Joan Clarke e a Voz Feminina na Quebra da Enigma

Por Alane Marie de Lima

Revisão: Rita Berardi, Sílvia Amélia Bim
Edição: Alane Marie de Lima

Durante a Segunda Guerra Mundial (1939-1945), os Aliados estabeleceram o centro de inteligência GC&CS (Government Code and Cypher School) em Bletchley Park, instalação militar secreta localizada em Bletchley (Inglaterra), com o objetivo de decifrar mensagens nazistas interceptadas via rádio.  Das quase 10000 pessoas que trabalhavam lá, 75% eram mulheres, e a despeito desse número, o destaque de informações acerca de suas grandes contribuições para a queda do nazismo é muito menor quando comparado às equipes de homens que lá atuavam [1].

Uma destas mulheres era a matemática e critpoanalista Joan Elisabeth Lowther Clarke, conhecida como Joan Clarke, nascida em 24 de junho de 1917 em Londres (Inglaterra). Joan foi integrante da GC&CS e atuante na Hut 8, a equipe dedicada a decifrar códigos enviados pelo Kriegsmarine (a marinha nazista), considerados um dos grupos de códigos mais difíceis de serem quebrados em comparação a outros códigos nazistas [2]. 

Filha caçula de William Kemp Lowther Clarke, padre anglicano, e Dorothy Elisabeth Fulford (informações não disponíveis sobre sua profissão), cresceu juntamente com seus três irmãos e irmã em um ambiente marcado tanto por influência acadêmica como eclesiástica, visto que seu pai e um de seus avós eram membros da Universidade de Cambridge. Além disso, seu pai, seus avós e dois de seus bisavós tinham ordens ministeriais na Igreja Anglicana [3].

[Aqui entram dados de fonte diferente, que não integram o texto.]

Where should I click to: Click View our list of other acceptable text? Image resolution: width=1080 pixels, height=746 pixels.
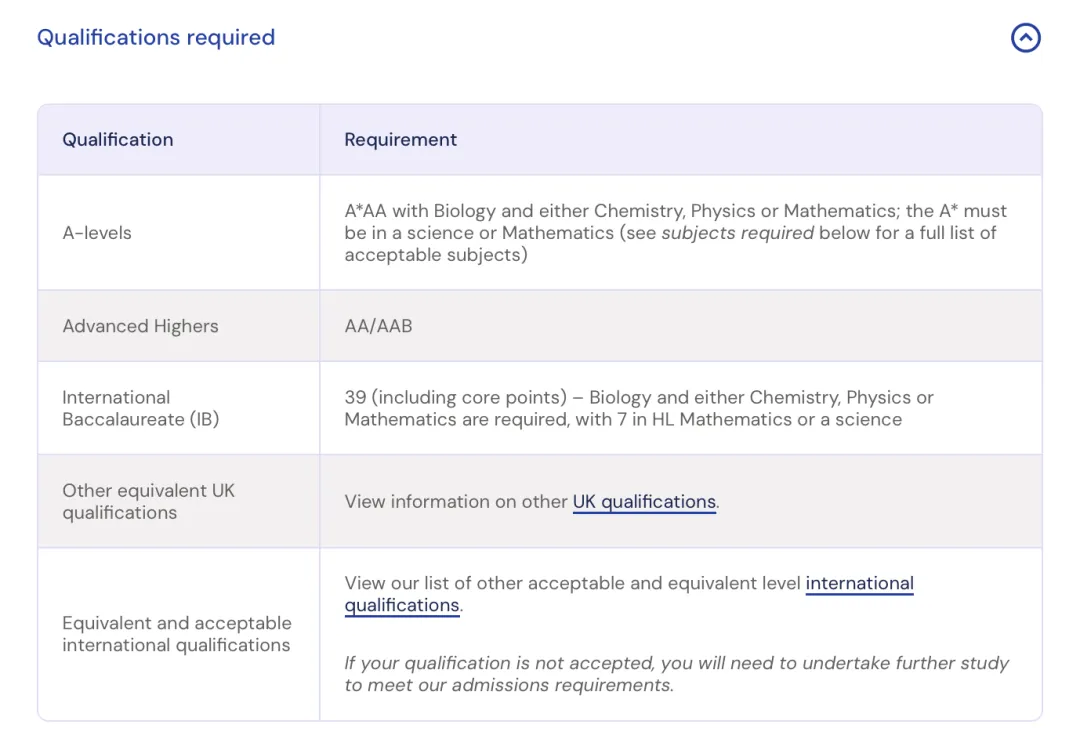(x=572, y=583)
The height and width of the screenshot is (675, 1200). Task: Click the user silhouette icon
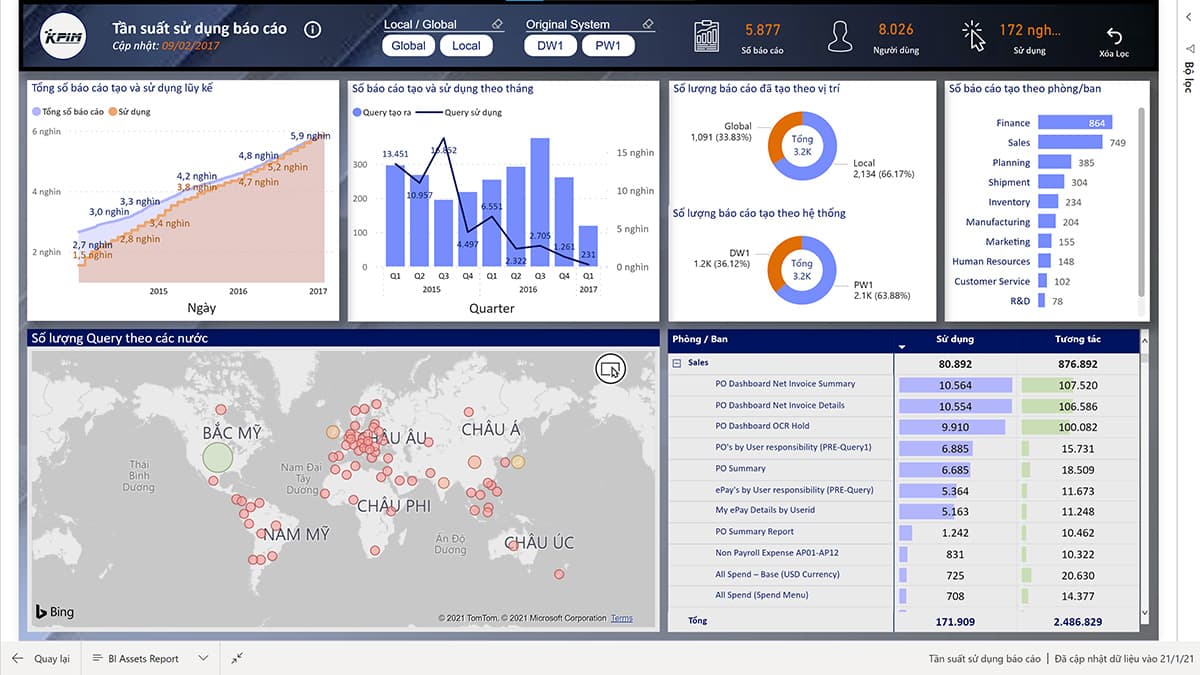[840, 36]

Nos anos colegiais, Joan estudou na escola para garotas Dulwich High School, e aos 19 anos, recebeu uma bolsa para cursar Matemática na Newnham College, faculdade destinada a mulheres dentro da Universidade de Cambridge, uma das mais conceituadas e mais antigas universidades do mundo. Os anos letivos de um curso de bacharelado em Cambridge são divididos em duas partes, onde geralmente a primeira é composta de um ano e a segunda é composta de dois anos [3]. Joan foi aprovada nas duas, concluindo o curso em 1939, porém enfrentou seu primeiro obstáculo como mulher na área de exatas: teve o direito de receber o título de bacharela em Matemática negado, pois Cambridge só passou a conferir o grau a mulheres a partir de 1948.

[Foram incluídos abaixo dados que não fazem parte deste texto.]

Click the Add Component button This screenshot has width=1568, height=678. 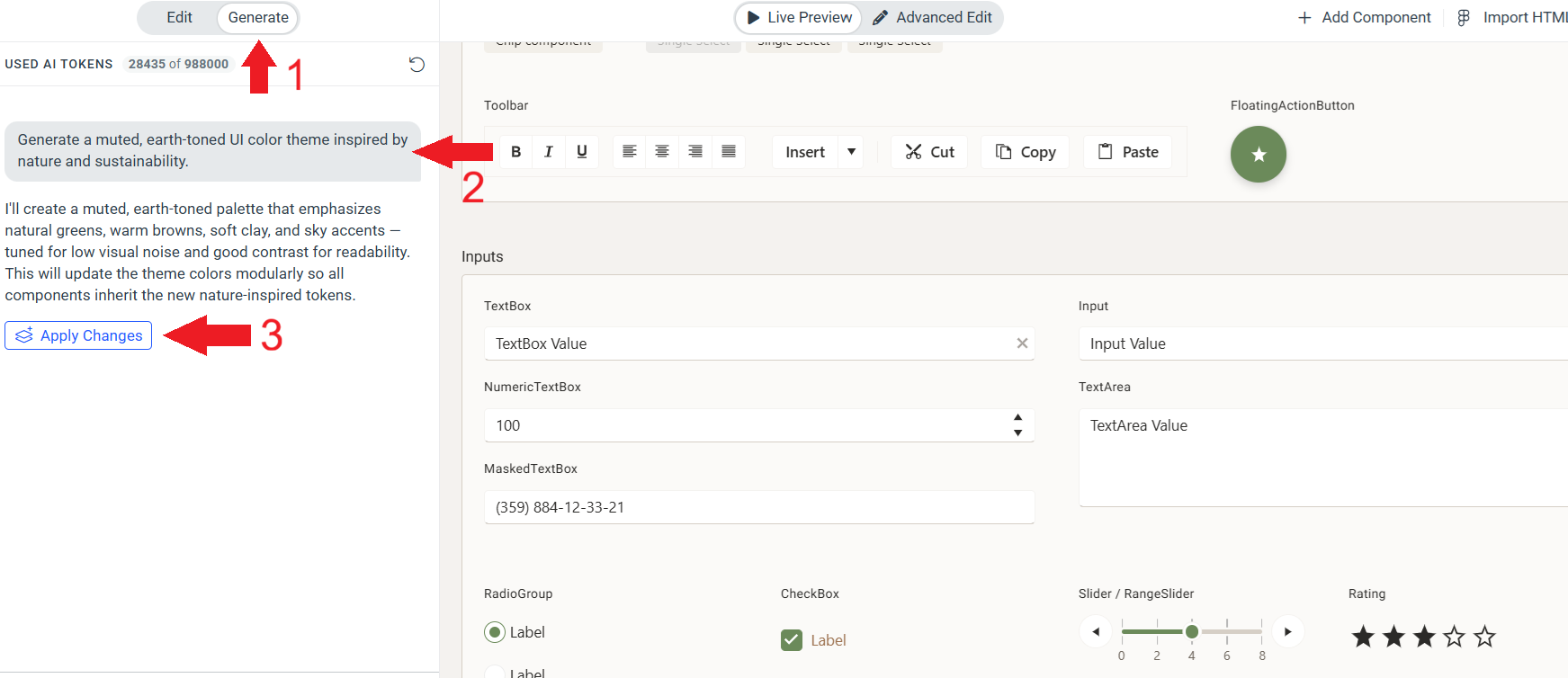coord(1365,17)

Joan ingressou na GC&CS no ano de 1940 a convite de seu orientador, o professor Gordon Welchman, trabalhando no grupo de mulheres conhecido como “The Girls” (no português, “As Meninas”), onde cada uma recebia 2 libras por dia para realizar tarefas administrativas. Pouco tempo depois conquistou seu próprio espaço na Hut 8, local onde conheceu Alan Turing (vide matéria sobre ele publicada em 2016), com quem estreitou laços de amizade. Na Hut 8, Joan tornou-se a única mulher integrante das equipes responsáveis por lidar diretamente com a quebra de códigos enviados por máquinas Enigma. Embora tivesse a mesma posição que seus colegas homens na equipe, nunca recebeu salário equiparado ao deles.

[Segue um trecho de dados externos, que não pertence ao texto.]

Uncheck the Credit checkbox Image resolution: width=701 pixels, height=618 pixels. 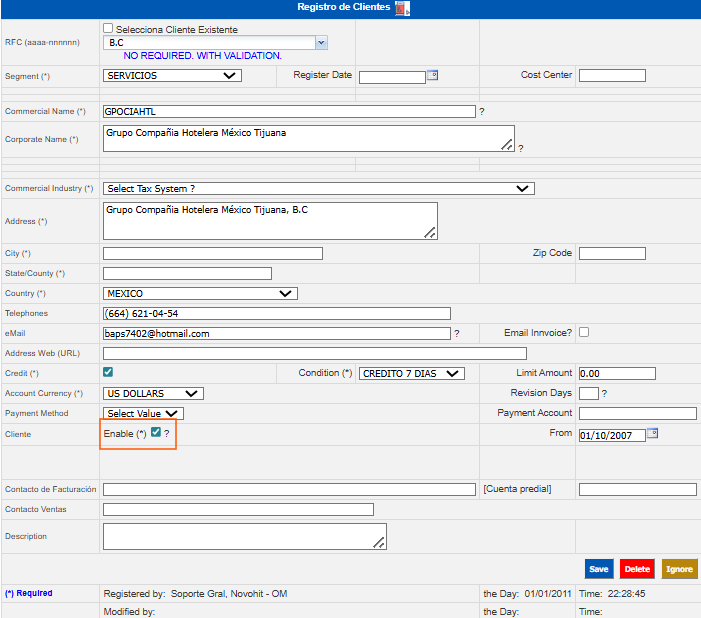pyautogui.click(x=108, y=372)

Máquina Enigma (Fonte: David Ng/ Los Angeles Times)

A comunicação entre as forças militares nazistas ocorria por meio de mensagens transmitidas por ondas de rádio em código morse. Antes de serem enviadas, as mensagens eram codificadas para que só fossem compreendidas por nazistas, caso fossem interceptadas por membros dos Aliados. A máquina utilizada para essa tarefa era denominada Enigma, criada pelo engenheiro Arthur Scherbius no fim da Primeira Guerra Mundial [5]. Esta máquina era composta por um sistema eletromecânico com um teclado, um conjunto de três rotores contendo as letras do alfabeto e um painel luminoso que, em linhas gerais, funcionava da seguinte maneira: quando a mensagem original era digitada no teclado, o painel luminoso exibia as letras que deveriam aparecer na mensagem cifrada, e quando a mensagem cifrada era digitada, o painel luminoso exibia as letras que compunham a mensagem original. 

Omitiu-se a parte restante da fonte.